Efficiently Sharing RTSP Streams Across Multiple DeepStream Pipelines for Different Analytics Use Cases

Hi team,

I’m currently working on an NVIDIA L40 server with the following specs:

  • GPU: NVIDIA L40 with 32 GB VRAM
  • CPU: 32-core processor
  • Software: DeepStream SDK (Python-based pipelines) on Ubuntu
  • ** Deepstream 6.4**

✅ Use Case

We are building real-time video analytics pipelines using NVIDIA DeepStream for different use cases like:

  • People detection
  • Vehicle detection
  • Helmet compliance
  • Face monitoring
    …all from the same camera feed.

So far, things are working well. But now I’ve hit a major architectural constraint:


⚠️ Challenge

Previously, we were using the same RTSP camera stream multiple times across different pipelines (e.g., once in a vehicle pipeline, once in a helmet pipeline).

However, I am now required to:

  • Access each camera stream only once (due to network policies and camera load)
  • Run multiple types of inference from the same stream
  • Keep each use case modular and separate, ideally in different DeepStream pipelines or servers

🔍 What I’m Exploring

To solve this, I am thinking of implementing:

  1. A streaming server that pulls each RTSP stream only once
  2. It then distributes the decoded frames to multiple DeepStream pipelines (for people, vehicle, helmet, etc.)
  3. Each pipeline performs its own inference independently

I would love some guidance on:

  • Best practices to share decoded frames across pipelines
  • Whether using appsrc + nvstreammux in receiving pipelines is the right approach
  • Efficient inter-process transport (e.g., ZeroMQ, shared memory, or nvbuf sharing?)
  • Any NVIDIA-recommended architecture for this use case

Can someone from the NVIDIA team or community guide me:

  • On how to architect this correctly?
  • If NVIDIA provides utilities or SDK features to help distribute decoded frames to multiple DeepStream pipelines efficiently?
  • How to maintain batching and inference acceleration while avoiding redundant decoding?

Thanks in advance!
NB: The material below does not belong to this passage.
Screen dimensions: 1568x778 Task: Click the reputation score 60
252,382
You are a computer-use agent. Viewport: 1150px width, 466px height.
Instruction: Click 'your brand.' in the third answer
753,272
Any sample references or architecture diagrams would be highly appreciated.

If there is only one process, please refer to NV ready-made sample deepstream_parallel_inference_app, as the graph in the readme shown, every source is decoded only once, then the decoded frame can be sent to many inference branch with nvstreammux, tee, nvstreamdemux plugin.
If there are mnay inference pipeline, please refer to NV ready-made sample /opt/nvidia/deepstream/deepstream/sources/apps/sample_apps/deepstream-ipc-test, which only supports Jetson currently. this sample shares decoded buffers over IPC.

could you use a diagram to share what do want? such as how many devices? how many processes? what is the complete pipeline?